Wednesday, December 5, 2007

"I'm a man of faith." "Faith in what?" "Hey now, my beliefs aren't up for discussion!"

Huckabee wonders why people are so fascinated by a creationist running for president. (Although as an aside, it is somewhat interesting that people are grilling him about it, if only because the media generally treats creationism as "just another side" rather than the mind-shriveling lunacy that it is)
Republican presidential candidate Mike Huckabee, a Southern Baptist preacher who has surged in Iowa with evangelical Christian support, bristled Tuesday when asked if creationism should be taught in public schools.

Huckabee — who raised his hand at a debate last May when asked which candidates disbelieved the theory of evolution — asked this time why there is such a fascination with his beliefs.

Gee. You say such things as this--"Faith doesn't just influence me. It really defines me."--in your television ads, trying to score political points by making your dogma that allows you to ignore reality and evidence the cornerstone of your campaign, and yet you can't fathom why people are asking you about it?

This sounds just like Romney. Sure, he's a Mormon, he's a "person of faith", and he claims that we need someone with "faith" to guide this country. Yet when people begin questioning the insane tenets of his beliefs, all of a sudden his religion is off the table. Not up for discussion.

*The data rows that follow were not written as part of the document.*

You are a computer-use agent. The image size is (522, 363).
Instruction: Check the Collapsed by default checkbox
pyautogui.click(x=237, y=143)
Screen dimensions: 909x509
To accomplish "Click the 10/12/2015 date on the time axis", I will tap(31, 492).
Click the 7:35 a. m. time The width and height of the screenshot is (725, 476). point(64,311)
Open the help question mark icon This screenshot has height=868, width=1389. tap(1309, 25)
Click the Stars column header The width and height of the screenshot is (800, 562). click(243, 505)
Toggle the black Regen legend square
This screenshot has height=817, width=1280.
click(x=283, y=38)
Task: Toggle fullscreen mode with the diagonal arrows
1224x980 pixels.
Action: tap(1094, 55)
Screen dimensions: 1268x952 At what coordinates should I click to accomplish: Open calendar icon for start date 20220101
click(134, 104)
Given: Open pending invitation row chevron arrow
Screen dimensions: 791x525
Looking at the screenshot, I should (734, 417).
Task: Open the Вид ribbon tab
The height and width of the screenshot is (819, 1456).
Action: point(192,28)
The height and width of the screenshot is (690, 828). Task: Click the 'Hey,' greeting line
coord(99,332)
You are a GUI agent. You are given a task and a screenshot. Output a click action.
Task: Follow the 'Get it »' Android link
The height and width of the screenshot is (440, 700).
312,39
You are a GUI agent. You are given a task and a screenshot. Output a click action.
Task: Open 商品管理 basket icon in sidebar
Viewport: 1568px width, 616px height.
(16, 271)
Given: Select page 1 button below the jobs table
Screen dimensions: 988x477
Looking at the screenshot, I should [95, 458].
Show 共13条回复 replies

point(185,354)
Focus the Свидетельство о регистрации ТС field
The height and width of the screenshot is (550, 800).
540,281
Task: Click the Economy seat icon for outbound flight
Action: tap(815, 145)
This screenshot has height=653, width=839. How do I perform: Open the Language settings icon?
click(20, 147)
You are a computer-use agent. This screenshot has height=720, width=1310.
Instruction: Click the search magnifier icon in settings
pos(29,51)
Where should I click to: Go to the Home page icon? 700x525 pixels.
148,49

Well guess what, you poltroon politicians? You don't get to have it both ways. Either you have to talk about your belief in hundred- or thousand-year old fairy tales, or you shut up about them. I'd like to suggest the latter, but then we might actually elect one of you without knowing the full depths of your mental vacuity. So please, Huckabee, tell us more about how you don't believe that we came from no stinkin' monkeys.

And everyone else, keep asking him about it.